O Governo japonês criou recentemente o Ministério da Solidão. O objetivo é ajudar as pessoas que estão isoladas em casa por causa da pandemia. Os números mostram que os suicídios no Japão aumentaram em 2020 – cerca de 21 mil mortos. 

Ainda segundo dados oficiais, em outubro de 2020, o número de suicídios no Japão foi superior ao número de mortes por covid-19 desde o início da pandemia.

A medida não é inédita.

Em 2018, Theresa May, chefe do Governo britânico, criou um ministério para, segundo justificou, tratar da “triste realidade moderna”: a solidão”.

Em 2017, um estudo afirmava que cerca de 9 milhões de pessoas se sentiam sozinhas na Grã-Bretanha. 

Estudos médicos afirmam que o isolamento social tem graves consequências físicas e mentais e é um elevado fator de risco de doenças cardíacas, diabetes e cancro. 

Nos Estados Unidos, a solidão é já considerada uma verdadeira “epidemia”, pelo número de pessoas afetadas e pelas suas consequências. Uma investigação conduzida pela Associação Americana de Psicologia, em 2017, considera que a solidão pode tornar-se um problema de saúde pública maior do que a obesidade. 

Segundo dados da GNR, em Portugal, cerca de 42 mil idosos vivem sozinhos, normalmente isolados em aldeias pouco povoadas e longe da família. 

Num estudo do Observatório da Sociedade Portuguesa, da Universidade Católica, realizado em 2016, num painel de 973 indivíduos, 70 por cento afirmou não se sentir só. 

Sendo, ao que tudo indica, uma realidade menos grave do que a de outros países, a verdade é que a pandemia terá certamente agravado este sentimento de solidão. 

E, quando falamos de solidão, esquecemos muitas vezes os adolescentes que, segundo o coordenador do estudo, Adalberto Carvalho, citado pela Rádio Renascença, “são mais afetados pela solidão do que os idosos”, acrescentando, no entanto, que “têm uma vantagem: Saem mais precocemente de estado de solidão do que os idosos”.

“Quando se passa da idade da infância à aproximação da idade adulta há um desligamento relativamente aos referenciais familiares e a busca de novas referências – amigos, companheiros – o que implica uma rutura em relação ao passado que muitas vezes não é preenchida com as novas aquisições, o que traz fenómenos muito graves de solidão que explicam o suicídio adolescente, um fenómeno que existe e é muitas vezes ignorado”.

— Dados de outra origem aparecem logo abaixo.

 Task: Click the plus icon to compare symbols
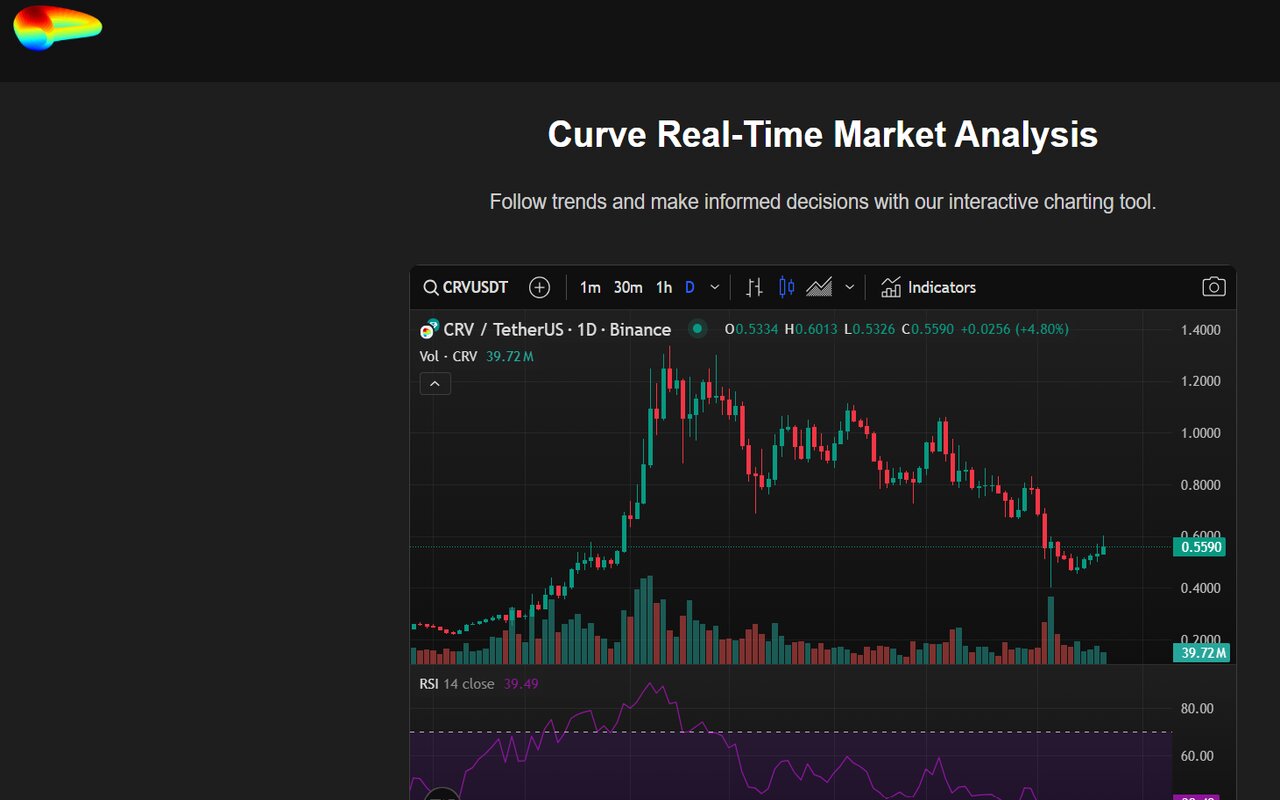click(539, 287)
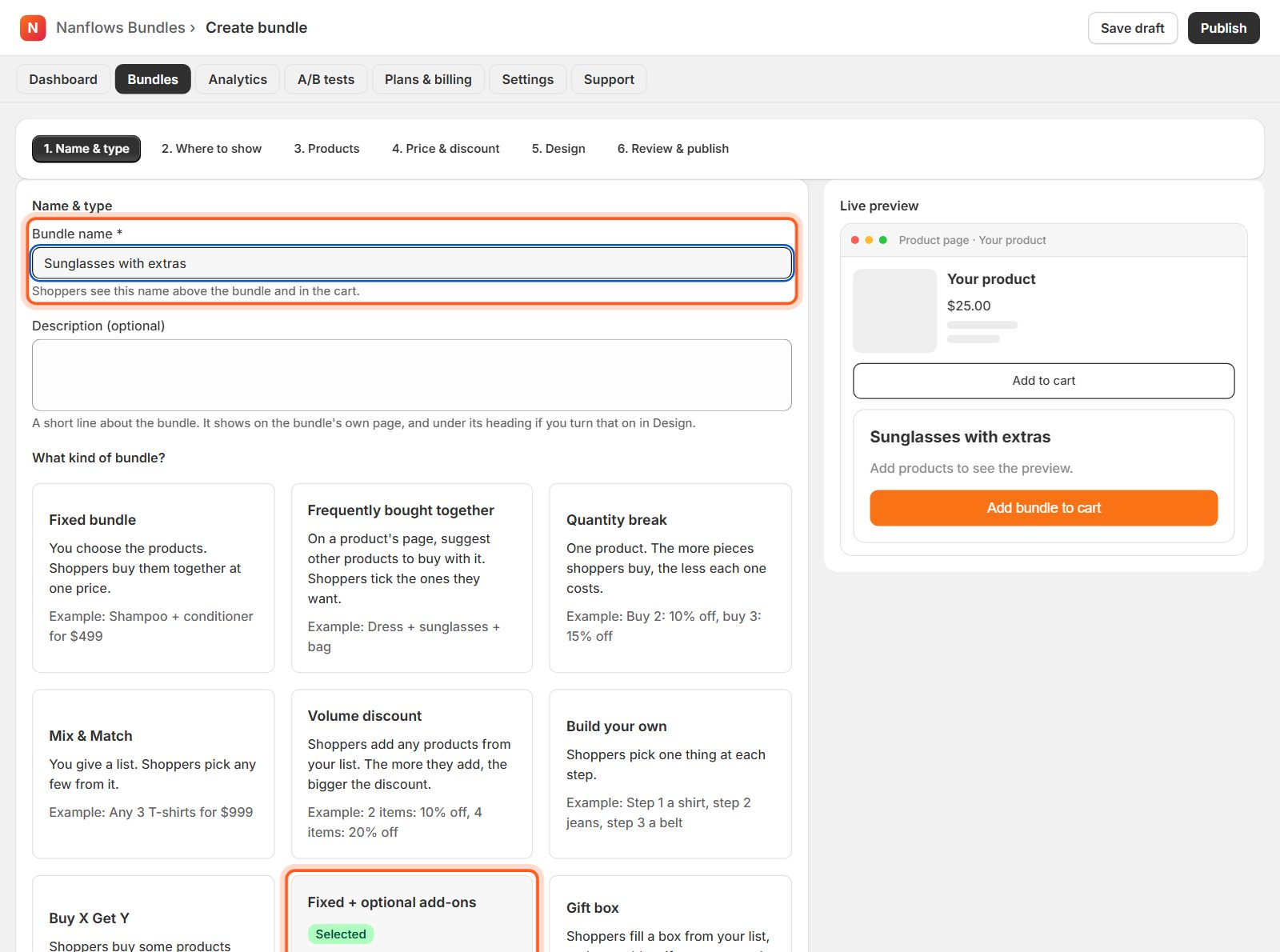Go to the Dashboard tab
This screenshot has width=1280, height=952.
pos(63,79)

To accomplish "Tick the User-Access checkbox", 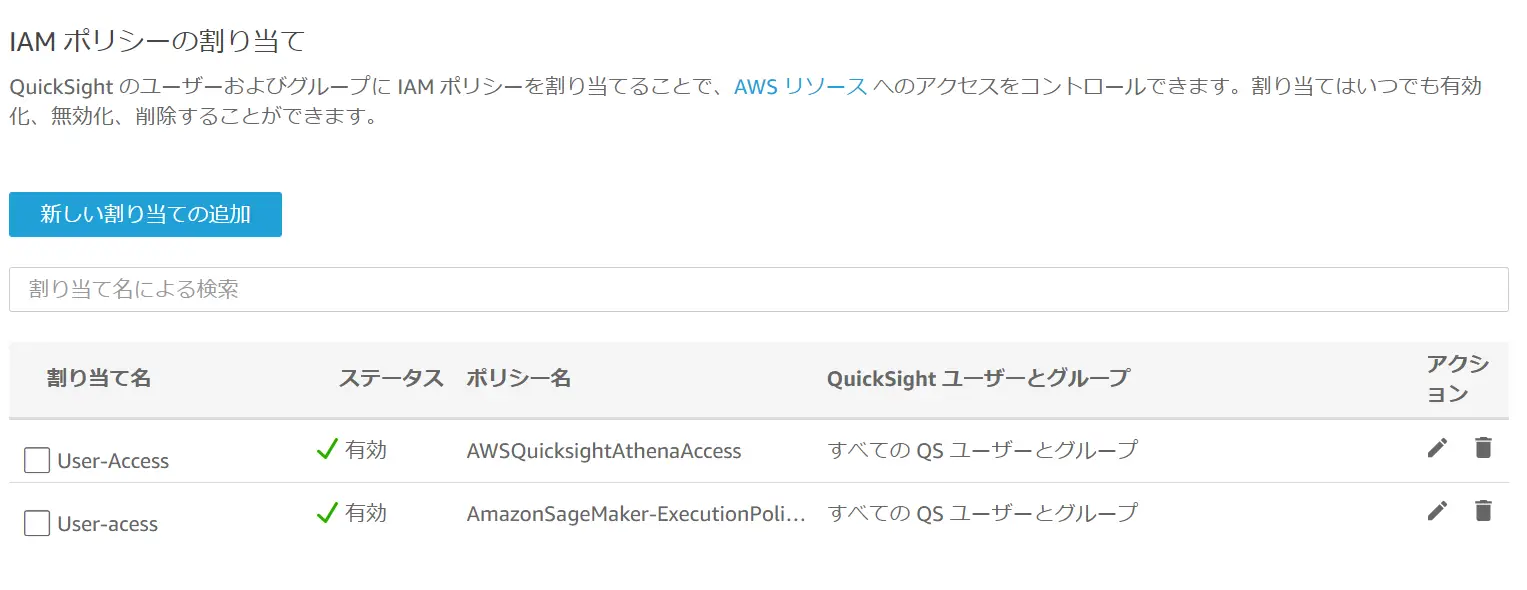I will coord(37,460).
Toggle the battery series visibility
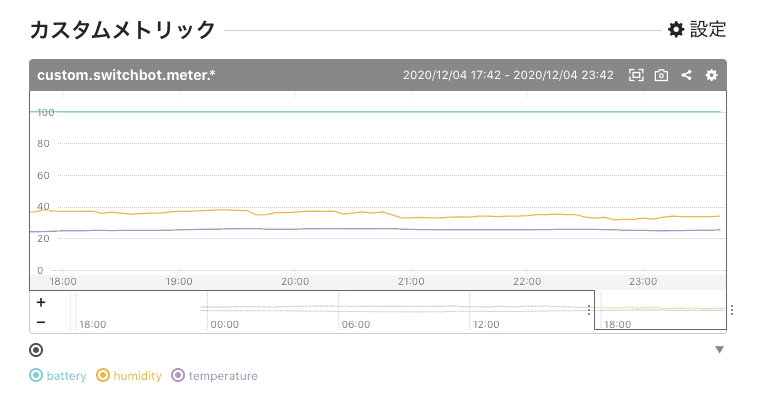 37,376
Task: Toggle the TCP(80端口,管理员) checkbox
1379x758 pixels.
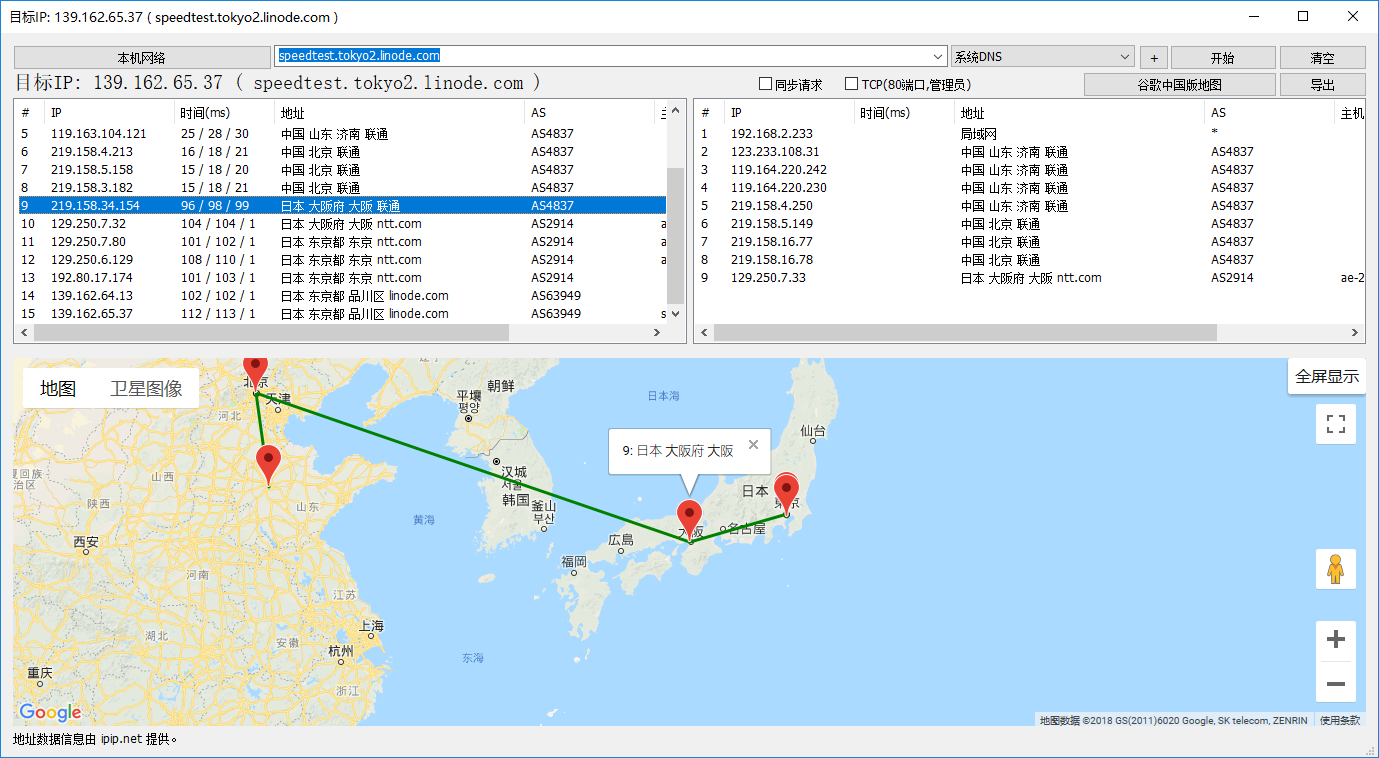Action: pyautogui.click(x=852, y=85)
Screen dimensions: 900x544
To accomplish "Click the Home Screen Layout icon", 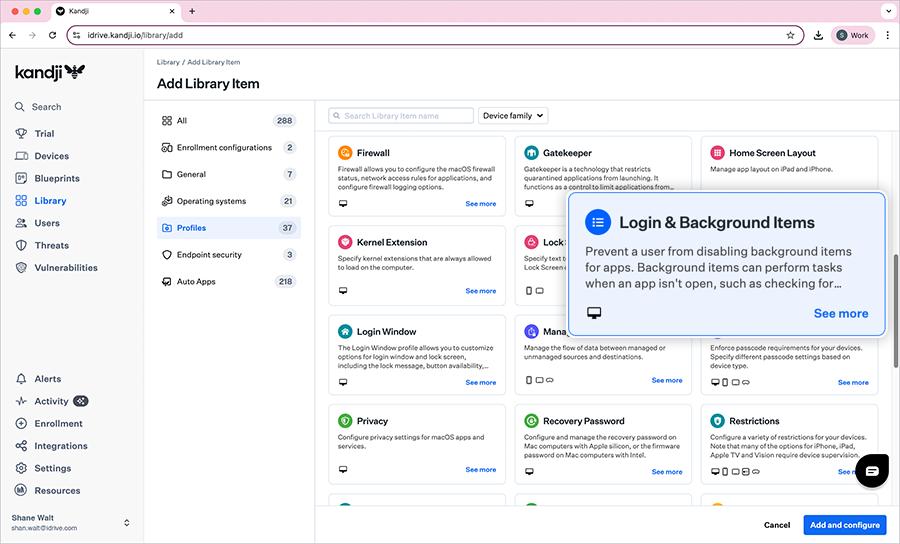I will (x=717, y=153).
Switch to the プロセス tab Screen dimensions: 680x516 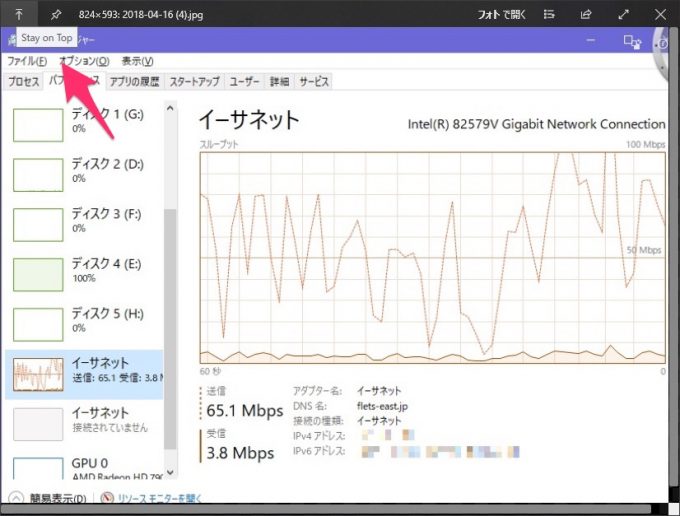click(x=23, y=82)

Seria bom que os governos se começassem a preocupar com temas como este. São assuntos reais, vividos por pessoas reais, que pagam impostos e que querem saber como é gasto o dinheiro que dão ao Estado. 

Na verdade, por cá, a ideia seria, por exemplo, criar o Ministério da Ineficácia e do Desperdício. 

Assim, em vez de se correr constantemente a reboque de notícias ou da pressão pública – como é o caso recente da aprovação pelo INFARMED do medicamento para a fibrose quística, depois de um apelo nas redes sociais e de uma petição pública assinada por 74 488 cidadãos –, talvez se prevenissem situações e, sobretudo, se gastasse o dinheiro de todos nós com critério, parcimónia e eficácia.